BEGIN Supplied records

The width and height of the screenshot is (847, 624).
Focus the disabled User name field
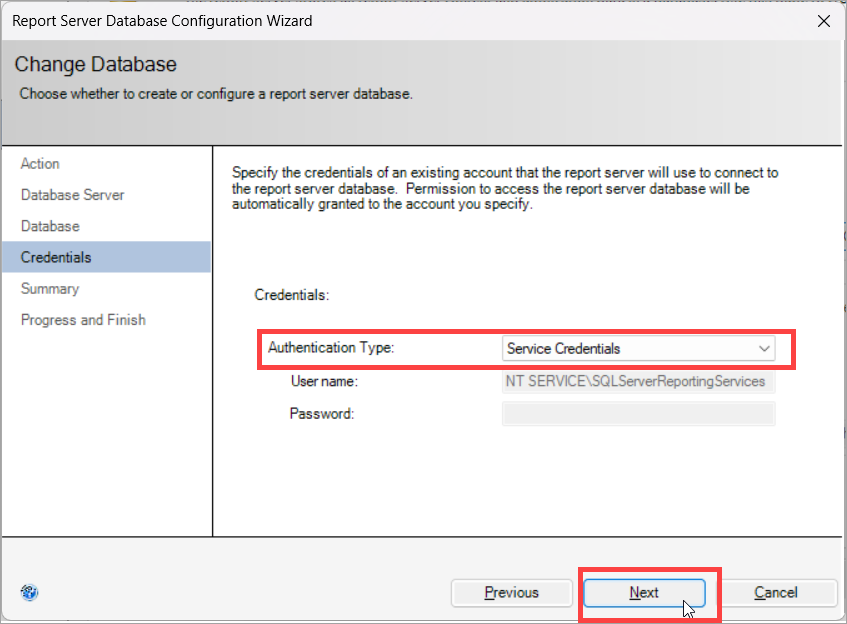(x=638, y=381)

END Supplied records
BEGIN Supplied records

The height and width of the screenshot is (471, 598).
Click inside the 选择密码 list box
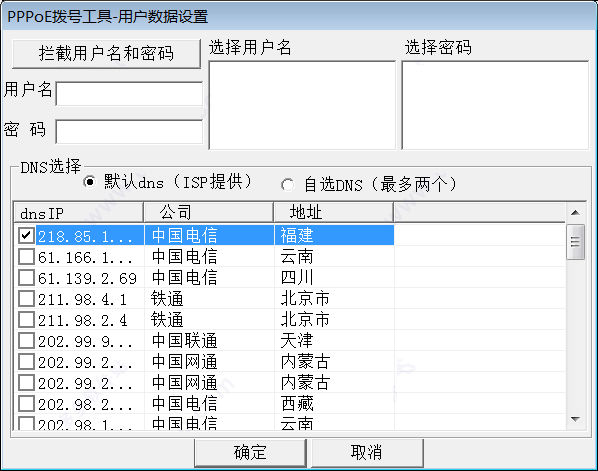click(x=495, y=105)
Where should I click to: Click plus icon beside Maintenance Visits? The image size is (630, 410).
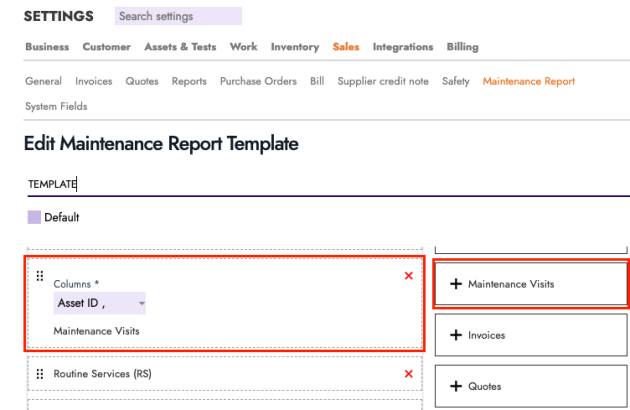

END Supplied records

== What you should do ==
Pictures aside, return exactly the lines from the data above, starting at the line that has "The height and" and ending at the line that has "Where should I", both included.

== Task response ==
The height and width of the screenshot is (471, 598).
Click inside the 选择密码 list box
click(x=495, y=105)
Where should I click to: Click plus icon beside Maintenance Visits? The image size is (630, 410).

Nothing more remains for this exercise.